Following the mess of After Earth, where Shyamalan did mercenary work for Will and Jaden Smith, the director returned to low-budget horror with 2015’s The Visit, about two teens who go to stay with their estranged grandparents. Audiences turned out for it and critics cautiously embraced it. Shyamalan was back.

He didn’t necessarily change his style or approach. He still has corny moments. He still gives himself cameos that drive home his lack of acting talent. His work has always been silly, but you could argue he’s doubled down, and citing the rapper named Mid-Sized Sedan in Old would be strong evidence. There’s an unfettered quality to the likes of Split, The Visit, and Knock at the Cabin, works that embrace traditional horror but are more interesting in how they revel in the absurd. Taking silliness seriously is one of Shyamalan’s greatest strengths.
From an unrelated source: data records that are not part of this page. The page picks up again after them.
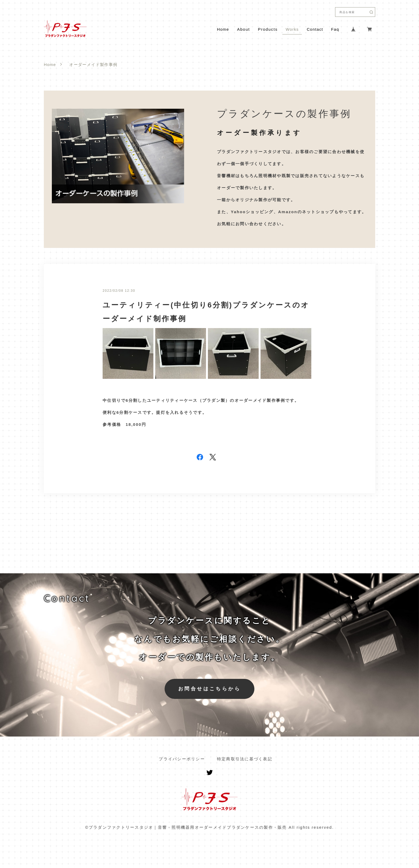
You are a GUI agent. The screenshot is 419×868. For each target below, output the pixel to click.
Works (292, 29)
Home (223, 29)
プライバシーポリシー (182, 759)
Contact (315, 29)
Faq (335, 29)
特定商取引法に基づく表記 (245, 759)
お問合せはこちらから (209, 689)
Shyamalan has always been a technically focused filmmaker. Aside from his impeccable ability to create near-unbearable tension, he has a knack for finding the middle point between pulp grime and high prestige. The Village, one of his best, is stunningly shot by Roger Deakins and feels like a Grimm fairy tale. Even when he gets his shlock on, like with The Visit, he doesn’t sacrifice that flair.

Vacation plans are interrupted by a tremendously compelling Dave Bautista.

Universal Pictures

Knock at the Cabin sees Shyamalan firing on all cylinders, but still with the restraint that’s defined his post-Last Airbender career. The budget is small and the focus is limited largely to a couple spaces, but it’s certainly not short of ideas or moments of balletic camera work. The film faced criticism for defanging its source material’s bleakness, but it wouldn’t be a Shyamalan film without an aching sense of hope for his fellow man. Shyamalan seldom shies away from utter horror, but he still believes in basic human goodness. He has a nasty streak, but the earnestness is where he shines, whether it’s in The Village’s love story or the old-school good versus evil superhero battle in Unbreakable.

That’s the part of Knock that lingers long after the credits roll. At its center is two men and their daughter, who are forced to make a traumatizing choice. The fate of the entire planet rests on one of them being murdered at the hands of a loved one. Is it worth it? The perennial battle between faith and reason (similar to another of Shyamalan’s stronger films, Signs) is suffocating for characters and viewers alike. Could you do what they’re tasked with? Shyamalan removed the dark ambiguity of the novel, but he makes up for it by pushing its philosophical ideas to their extreme.

While Shyamalan’s box office numbers prove he’s the rare director who can pull in big bucks with original, low-to-mid-budget films, you get the sense that, at this point, he doesn’t care about appealing to the masses. He refused to temper his weirder cinematic indulgences, even after they became the subject of mockery. He's turned to self-funding over studio checkbooks to ensure his work remains as undiluted as possible, and the decision is paying off. Audiences have welcomed him back, and some of his failures have been critically reassessed. He signed a first-look deal with Warner Bros. last year, ensuring many more Shyamalan films in our future. Next is Trap, a thriller about a sting operation to capture a notorious serial murderer at a pop concert. If it’s half as fascinating as Knock at the Cabin, we’ll buy our tickets.

Knock at the Cabin is streaming on Peacock.